Objective | Give every brand or product name that appears in the forum thread's first post.

Extract |

# Scheduling Software



## Whiteycm (Apr 2, 2014)

Hi - I'm new to these forums and wanted to inquire about an efficient easy to use scheduling software that integrates on smartphones and on desktop workstations.

I am a sub contractor and work in Gypcrete & Lightweight concrete. All our scheduling has traditionally been done via Outlook. With many computer/server problems that can arise, I wanted to branch out and see if there was any decent software that we could use separate from Outlook that we could use.

I would prefer a program they could use on a desktop (not a browser or web based program). And I would like the software to be compatible with IOS & Andriod.

Any suggestions people? I looked via Google, and there are many options, but wanted to see what people here had to say.


----------



## WBailey1041 (Jan 31, 2014)

Whiteycm said:


> Hi - I'm new to these forums and wanted to inquire about an efficient easy to use scheduling software that integrates on smartphones and on desktop workstations. I am a sub contractor and work in Gypcrete & Lightweight concrete. All our scheduling has traditionally been done via Outlook. With many computer/server problems that can arise, I wanted to branch out and see if there was any decent software that we could use separate from Outlook that we could use. I would prefer a program they could use on a desktop (not a browser or web based program). And I would like the software to be compatible with IOS & Andriod. Any suggestions people? I looked via Google, and there are many options, but wanted to see what people here had to say.

Material |
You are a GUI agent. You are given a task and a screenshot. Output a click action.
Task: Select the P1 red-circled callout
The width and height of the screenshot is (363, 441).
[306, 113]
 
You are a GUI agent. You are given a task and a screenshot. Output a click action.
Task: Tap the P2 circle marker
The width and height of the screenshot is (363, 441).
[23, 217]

--

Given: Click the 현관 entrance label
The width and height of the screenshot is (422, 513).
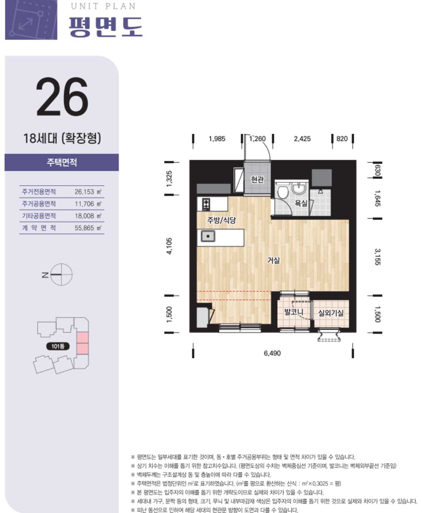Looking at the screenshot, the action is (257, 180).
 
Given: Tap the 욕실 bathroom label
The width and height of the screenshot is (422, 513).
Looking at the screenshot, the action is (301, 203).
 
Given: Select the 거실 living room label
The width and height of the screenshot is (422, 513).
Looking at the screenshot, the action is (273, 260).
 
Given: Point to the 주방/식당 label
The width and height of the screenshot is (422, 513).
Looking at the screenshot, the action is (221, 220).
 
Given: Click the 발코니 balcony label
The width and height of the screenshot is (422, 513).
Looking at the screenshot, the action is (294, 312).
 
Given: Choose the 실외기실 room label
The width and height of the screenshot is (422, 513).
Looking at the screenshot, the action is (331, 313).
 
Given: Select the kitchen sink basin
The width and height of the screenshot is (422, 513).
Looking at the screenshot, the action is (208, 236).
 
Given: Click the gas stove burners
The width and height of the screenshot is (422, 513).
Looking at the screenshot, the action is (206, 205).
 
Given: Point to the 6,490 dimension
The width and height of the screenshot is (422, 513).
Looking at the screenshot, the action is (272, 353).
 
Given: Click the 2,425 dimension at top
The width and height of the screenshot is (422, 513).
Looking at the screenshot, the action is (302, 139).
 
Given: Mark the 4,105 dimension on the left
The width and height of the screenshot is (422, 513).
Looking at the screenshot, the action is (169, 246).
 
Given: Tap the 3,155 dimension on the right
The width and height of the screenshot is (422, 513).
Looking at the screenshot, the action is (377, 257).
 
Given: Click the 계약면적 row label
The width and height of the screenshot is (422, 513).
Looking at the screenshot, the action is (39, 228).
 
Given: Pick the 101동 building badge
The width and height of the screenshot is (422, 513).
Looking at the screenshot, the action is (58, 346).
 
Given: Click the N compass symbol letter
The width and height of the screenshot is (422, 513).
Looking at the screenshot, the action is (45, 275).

Written response | Outlook, Google, IOS, Andriod